Today is a national holiday in honor of the life and legacy of Martin Luther King, Jr. He is now celebrated as an American hero who helped our nation to live more deeply into our ideals of freedom and justice for all people. He has an honored place with a memorial in our nation’s capital along with hundreds of other places around the country named after him. Yet this is the same person who at the time of his assassination in April 1968 was perhaps the most hated man in America. His leadership of a faith based non-violent movement for social change came to oppose what he called the “giant triplets of evil” – racism, poverty, and war. This threatened the status quo not only of those who wanted to maintain racial segregation but also the policy of the national government that was escalating the war in Vietnam. So to celebrate Dr. King with integrity, we cannot simply choose our favorite quotes from his speeches and sermons without also being open to the spirit of his words in the context of the opposition he faced throughout his 12 years as a leader of the civil rights movement. It is with this in mind, that I lift up the following event from this year’s MKL, Jr. Holiday weekend when Vice President Pence referred to Dr. King in an attempt to support the Trump administration’s immigration agenda that includes funding for building a larger wall along our southern border. The following is a summary from a news source that includes both Pence’s words and Dr. King’s own words about the Berlin Wall during a visit to Berlin in 1964:

Pence quoted King on Sunday during an interview with CBS’ “Face the Nation” in an attempt to sell Trump’s long-promised U.S.-Mexico border wall.

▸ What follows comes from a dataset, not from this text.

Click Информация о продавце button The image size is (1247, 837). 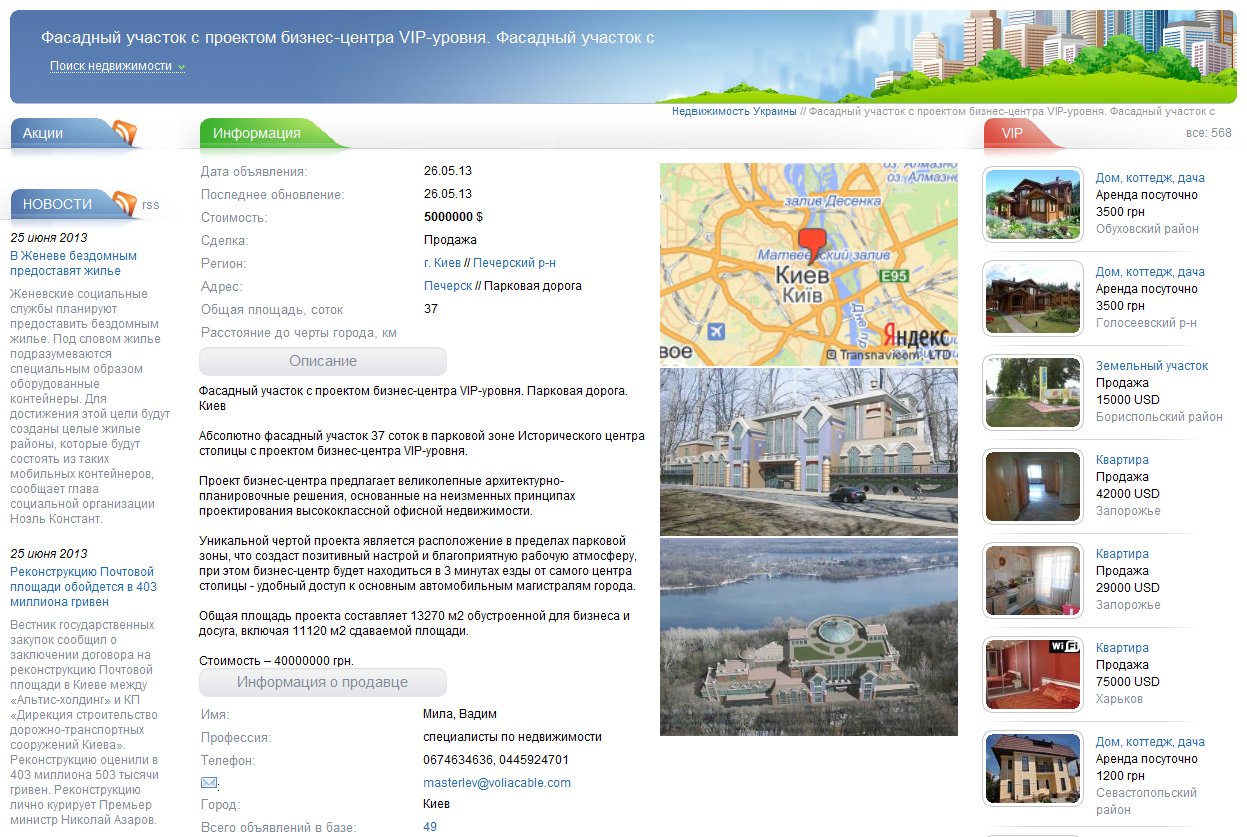[x=322, y=682]
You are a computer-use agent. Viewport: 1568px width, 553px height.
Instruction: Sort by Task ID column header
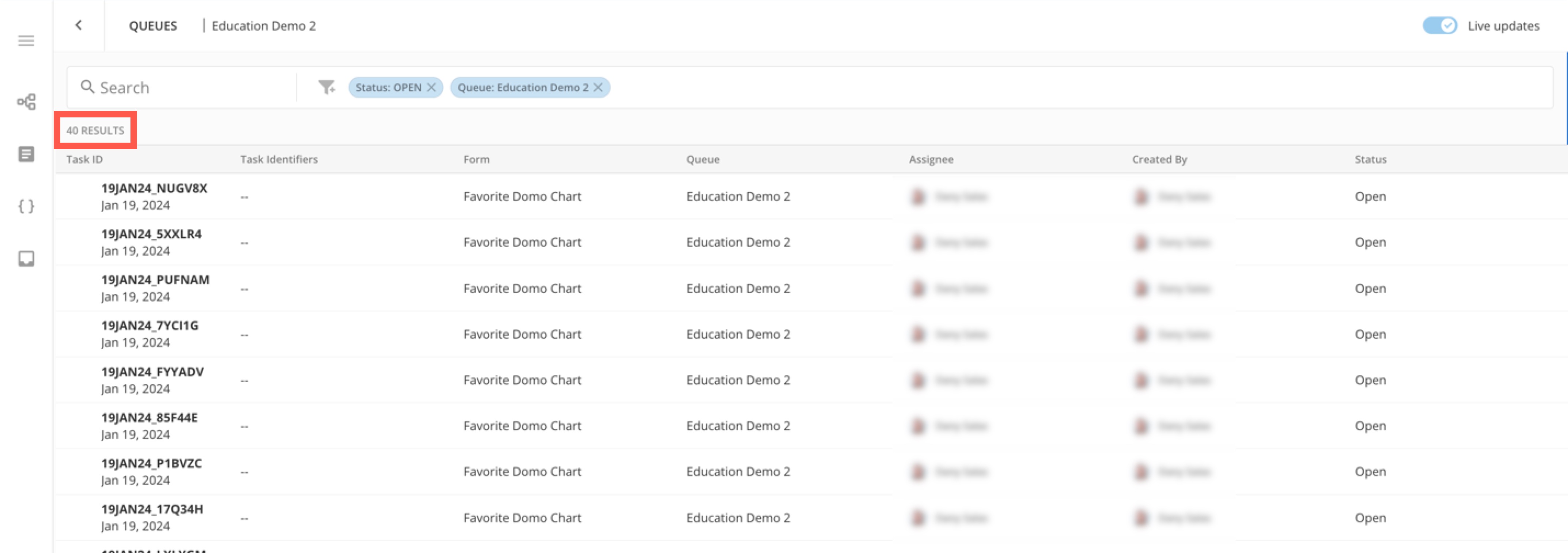(x=84, y=159)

“One of my favorite quotes from Dr. King was, ‘Now is the time to make real the promises of democracy,’” Pence said. “You think of how he changed America, he inspired us to change through the legislative process.”

But King did not support using walls to divide people, as he stated in a speech to over 20,000 people during a visit to East and West Berlin in 1964.

“It is indeed an honor to be in this city, which stands as a symbol of the divisions of men on the face of the earth,” King told East Berliners. “For here on either side of the wall are God’s children, and no man-made barrier can obliterate that fact.”

Dr. King and thousands of others in the civil rights movement struggled and suffered to bring change through national legislation such as the Civil Rights Act of 1964 and the Voting Rights Act of 1965. Dr. King also opposed what he considered to be unjust legislation and went to jail on multiple occasions, because he refused on obey unjust laws. It does not take much historical knowledge or imagination to know that Dr. King would not go along with using his words to support a legislative process that results in a huge barrier that is not a part of just immigration policy but a symbol of ongoing and dehumanizing separation. Neither should we.